Citando o psiquiatra e psicoterapeuta Augusto Cury, em sua obra “A fascinante construção do eu”: “Quem gerencia seus pensamentos, dialoga, abraça, elogia, se doa, brinca, tem muito mais possibilidades de superar a solidão gerada pelas decepções, perdas, rejeições, traições, abandonos. Quem não exige muito dos outros nem de si tem mais versatilidade e relaxamento nesse processo.”
“O ponto essencial que aprendemos ao entender a mente é que a libertação do sofrimento não pode ser encontrada fora da mente.
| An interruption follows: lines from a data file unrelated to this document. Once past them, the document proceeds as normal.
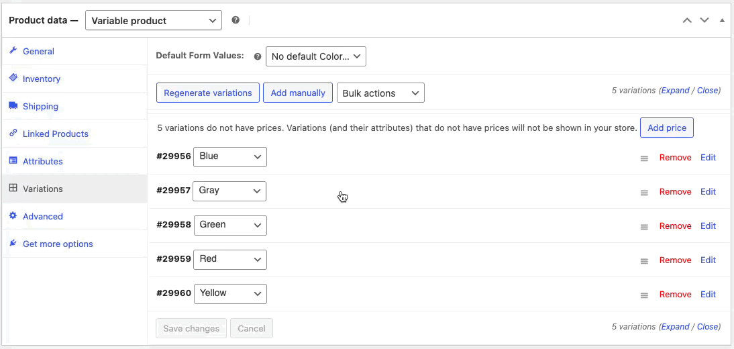The image size is (734, 349).
Task: Click the Regenerate variations button
Action: click(208, 93)
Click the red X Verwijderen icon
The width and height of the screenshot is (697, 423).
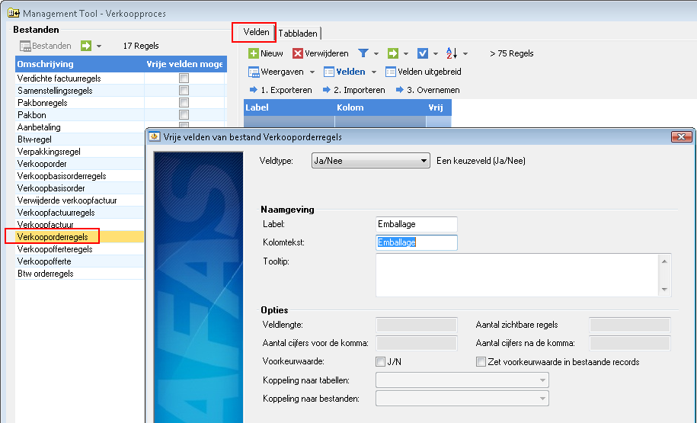click(x=297, y=53)
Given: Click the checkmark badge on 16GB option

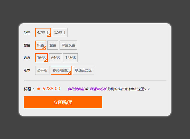Looking at the screenshot, I should point(46,61).
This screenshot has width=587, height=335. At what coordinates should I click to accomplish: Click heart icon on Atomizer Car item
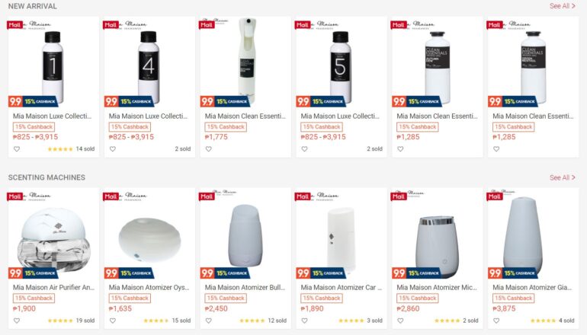304,321
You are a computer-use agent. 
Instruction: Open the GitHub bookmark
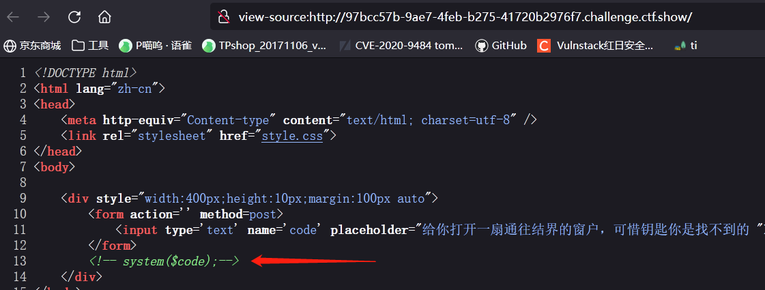pyautogui.click(x=501, y=46)
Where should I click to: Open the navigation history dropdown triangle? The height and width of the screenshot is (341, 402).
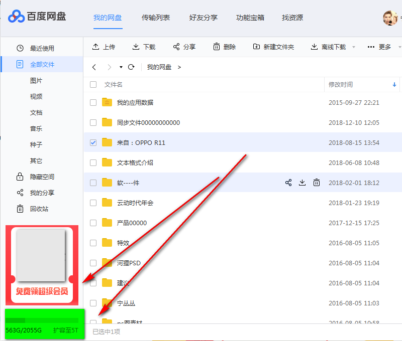[121, 67]
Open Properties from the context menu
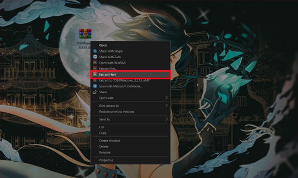 106,160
A libertação permanente só pode ser alcançada por meio da purificação da mente. Sendo assim, se quisermos nos livrar dos problemas e alcançar paz duradoura e felicidade, precisamos aumentar nosso conhecimento e compreensão da mente”, escreve o mestre de meditação Geshe Kelsang Gyatso em sua obra “Transforme sua vida”.
Isso tem a ver com as palavras do lama Zopa Rinpoche, mestre de meditação tibetana: “Enquanto você não mudar sua mente, sempre haverá um inimigo para lhe fazer mal.”
Para Kelsang Gyatso, ninguém quer sofrer. “Dia e noite, mesmo em sonhos, instintivamente tentamos evitar até o menor sofrimento. Isso indica que, embora não estejamos plenamente conscientes disso, o que procuramos de fato é a libertação permanente do sofrimento.”
PAZ PERMANENTE
Na realidade, diz o monge budista Geshe Kelsang Gyatso, em sua outra obra: “Budismo moderno”, todos os problemas que enfrentamos diariamente provêm do nosso autoapreço e autoagarramento – noções errôneas que exageram nossa própria importância. “Contudo, por não entender isso, normalmente culpamos os outros pelos nossos problemas, e isso só os agrava. Dessas duas noções errôneas básicas, nascem todas as nossas outras delusões, como a raiva e o apego, que nos levam a experienciar infindáveis problemas”, complementa o escritor.
Normalmente, buscamos felicidade fora de nós, diz o mestre. “Tentamos obter melhores condições materiais, um emprego melhor, posição social elevada e assim por diante. Contudo, por mais que consigamos melhorar nossa situação exterior, continuamos a experienciar muitos problemas e grande insatisfação. Nunca experienciamos felicidade pura e duradoura. Isso mostra que não devemos procurar felicidade fora de nós, mas estabelecê-la dentro de nós, purificando e controlando nossa mente por meio de uma prática espiritual sincera. Se treinarmos desse modo, poderemos assegurar que nossa mente permanecerá calma e feliz o tempo todo. Então, por mais difíceis que sejam as nossas circunstâncias exteriores, estaremos sempre felizes e em paz.”
Segundo Gyatso, em nossa vida comum, por mais que trabalhemos arduamente para obter felicidade, ela sempre se esquiva de nós, ao passo que os sofrimentos e problemas parecem brotar naturalmente, sem nenhum esforço. “Isso acontece porque a causa de felicidade em nossa mente – paz interior – é muito fraca e só produz efeito se aplicarmos muito esforço. Por outro lado, as causas interiores de sofrimentos e problemas – as delusões – são muito fortes e produzem seus efeitos sem nenhum esforço da nossa parte. Essa é a verdadeira razão pela qual os problemas surgem naturalmente, enquanto que a felicidade é tão difícil de ser encontrada.”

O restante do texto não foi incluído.